§ **What the task requires**
Copy out the following data word for word, keeping every line unchanged.
■ ■ ■ ■ ■ ■ ■
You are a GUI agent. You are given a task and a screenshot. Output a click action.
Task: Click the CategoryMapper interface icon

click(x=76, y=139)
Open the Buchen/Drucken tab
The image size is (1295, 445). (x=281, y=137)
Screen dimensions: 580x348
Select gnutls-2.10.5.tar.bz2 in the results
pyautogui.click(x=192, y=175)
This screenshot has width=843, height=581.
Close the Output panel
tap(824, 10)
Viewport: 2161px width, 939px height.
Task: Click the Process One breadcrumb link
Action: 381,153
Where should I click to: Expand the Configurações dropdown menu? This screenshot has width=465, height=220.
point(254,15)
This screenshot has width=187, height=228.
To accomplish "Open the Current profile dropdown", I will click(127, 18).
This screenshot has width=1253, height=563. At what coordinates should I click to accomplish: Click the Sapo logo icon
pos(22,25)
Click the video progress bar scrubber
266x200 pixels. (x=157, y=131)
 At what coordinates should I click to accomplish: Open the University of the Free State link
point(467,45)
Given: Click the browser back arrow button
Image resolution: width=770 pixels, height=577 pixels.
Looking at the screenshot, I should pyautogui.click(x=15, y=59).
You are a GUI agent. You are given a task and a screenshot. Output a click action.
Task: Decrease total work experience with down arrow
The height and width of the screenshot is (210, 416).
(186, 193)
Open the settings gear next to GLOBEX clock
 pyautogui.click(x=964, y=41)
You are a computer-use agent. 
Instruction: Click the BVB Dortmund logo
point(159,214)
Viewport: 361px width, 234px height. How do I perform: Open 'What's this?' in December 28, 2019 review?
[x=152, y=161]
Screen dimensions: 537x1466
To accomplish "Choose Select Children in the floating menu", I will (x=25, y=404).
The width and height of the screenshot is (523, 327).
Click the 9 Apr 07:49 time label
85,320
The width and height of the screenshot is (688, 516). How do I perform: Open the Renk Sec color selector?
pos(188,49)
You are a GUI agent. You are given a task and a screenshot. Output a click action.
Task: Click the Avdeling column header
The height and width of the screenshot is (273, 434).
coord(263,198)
■ ■ ■ ■ ■ ■ ■
§ **Task solution**
You are a GUI agent. You are given a task and a screenshot. Output a click action.
Task: Click the CategoryMapper interface icon

click(x=76, y=139)
Open the Buchen/Drucken tab
The image size is (1295, 445). (x=281, y=137)
Screen dimensions: 580x348
Select gnutls-2.10.5.tar.bz2 in the results
pyautogui.click(x=192, y=175)
This screenshot has width=843, height=581.
Close the Output panel
tap(824, 10)
Viewport: 2161px width, 939px height.
Task: Click the Process One breadcrumb link
Action: 381,153
Where should I click to: Expand the Configurações dropdown menu? This screenshot has width=465, height=220.
point(254,15)
This screenshot has width=187, height=228.
To accomplish "Open the Current profile dropdown", I will click(127, 18).
This screenshot has width=1253, height=563. At what coordinates should I click to accomplish: Click the Sapo logo icon
pos(22,25)
Click the video progress bar scrubber
266x200 pixels. (x=157, y=131)
 At what coordinates should I click to accomplish: Open the University of the Free State link
point(467,45)
Given: Click the browser back arrow button
Image resolution: width=770 pixels, height=577 pixels.
Looking at the screenshot, I should pyautogui.click(x=15, y=59).
You are a GUI agent. You are given a task and a screenshot. Output a click action.
Task: Decrease total work experience with down arrow
The height and width of the screenshot is (210, 416).
(186, 193)
Open the settings gear next to GLOBEX clock
 pyautogui.click(x=964, y=41)
You are a computer-use agent. 
Instruction: Click the BVB Dortmund logo
point(159,214)
Viewport: 361px width, 234px height. How do I perform: Open 'What's this?' in December 28, 2019 review?
[x=152, y=161]
Screen dimensions: 537x1466
To accomplish "Choose Select Children in the floating menu", I will (x=25, y=404).
The width and height of the screenshot is (523, 327).
Click the 9 Apr 07:49 time label
85,320
The width and height of the screenshot is (688, 516). How do I perform: Open the Renk Sec color selector?
pos(188,49)
You are a GUI agent. You are given a task and a screenshot. Output a click action.
Task: Click the Avdeling column header
The height and width of the screenshot is (273, 434).
coord(263,198)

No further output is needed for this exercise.